* _Page_:
ASVM and landing zone configuration lifecycle #501

arne21a · 2023-09-20T07:51:20Z

Hi, I'm not sure if this is the best place to ask this, but our efforts to reach someone through our Microsoft contacts have not succeeded, I thought I'd post it here. Perhaps we can initiate a discussion.

Disclaimer: This text has been proofread by an AI tool. Though the language might bear an AI-generated feel, rest assured that the content and sentiments expressed are entirely my own. I've double-checked the corrections to ensure the original meaning remains intact. I just wanted to save you from my English skills ;)

TL;DR: We've built an Enterprise Scale/CAF platform and have been using the ASVM to generate landing zone configurations. While it has been effective so far, we're now facing lifecycle management challenges. We have some solution ideas, but we're eager to hear perspectives from the community.

Context about the project:
We are building an enterprise-scale architecture/CAF platform for a mid-sized company. We began with the January release of 2022 and have followed the advancements since then. During this period, we also developed several smaller and larger add-ons and contributed to aztfmod. The platform, as described in the reference architecture, has been deployed and tailored to our requirements. For instance, we added firewall vnet-attached spokes to circumvent limitations associated with secured vWAN hubs.

Many of our modifications center around the Azure Subscription Vending Machine (ASVM). We've incorporated standardized landing zones with networking, automated DNS delegation, a consumable RBAC system, automatic Azure DevOps bootstrapping, auto-scaling VMSS DevOps agents for each landing zone, and more.

* _Extracted records_:
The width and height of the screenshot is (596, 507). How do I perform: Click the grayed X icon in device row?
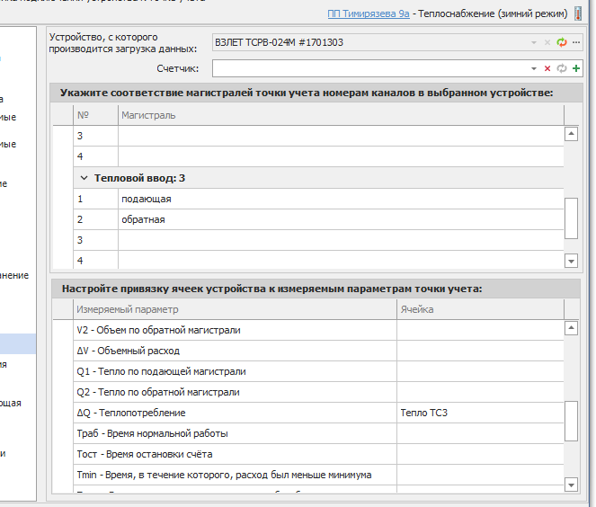(547, 42)
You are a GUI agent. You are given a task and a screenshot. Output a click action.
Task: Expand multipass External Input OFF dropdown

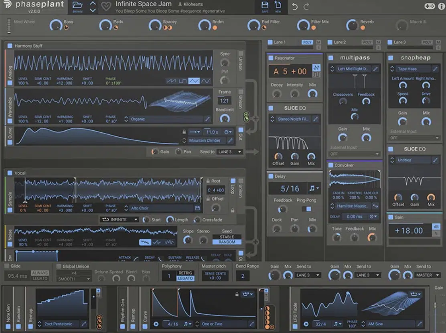[x=354, y=154]
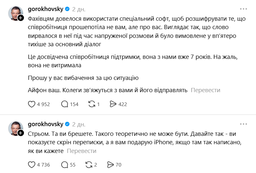Click the first post's profile avatar photo

(x=16, y=13)
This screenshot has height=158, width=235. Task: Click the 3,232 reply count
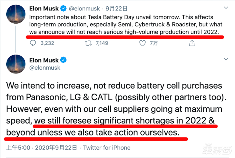46,43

* _Requirements_:
1) According to the thread, why were firewall vnet-attached spokes added to the platform?
2) Print every one of the rows exactly, leaving out the pictures.
The thread and the rows are unrelated.

* _Answers given_:
1) To circumvent limitations associated with secured vWAN hubs.

2)
The width and height of the screenshot is (596, 507). How do I perform: Click the grayed X icon in device row?
(547, 42)
You are a GUI agent. You are given a task and a screenshot. Output a click action.
Task: Expand multipass External Input OFF dropdown

[x=354, y=154]
Click the first post's profile avatar photo

(x=16, y=13)
This screenshot has height=158, width=235. Task: Click the 3,232 reply count
46,43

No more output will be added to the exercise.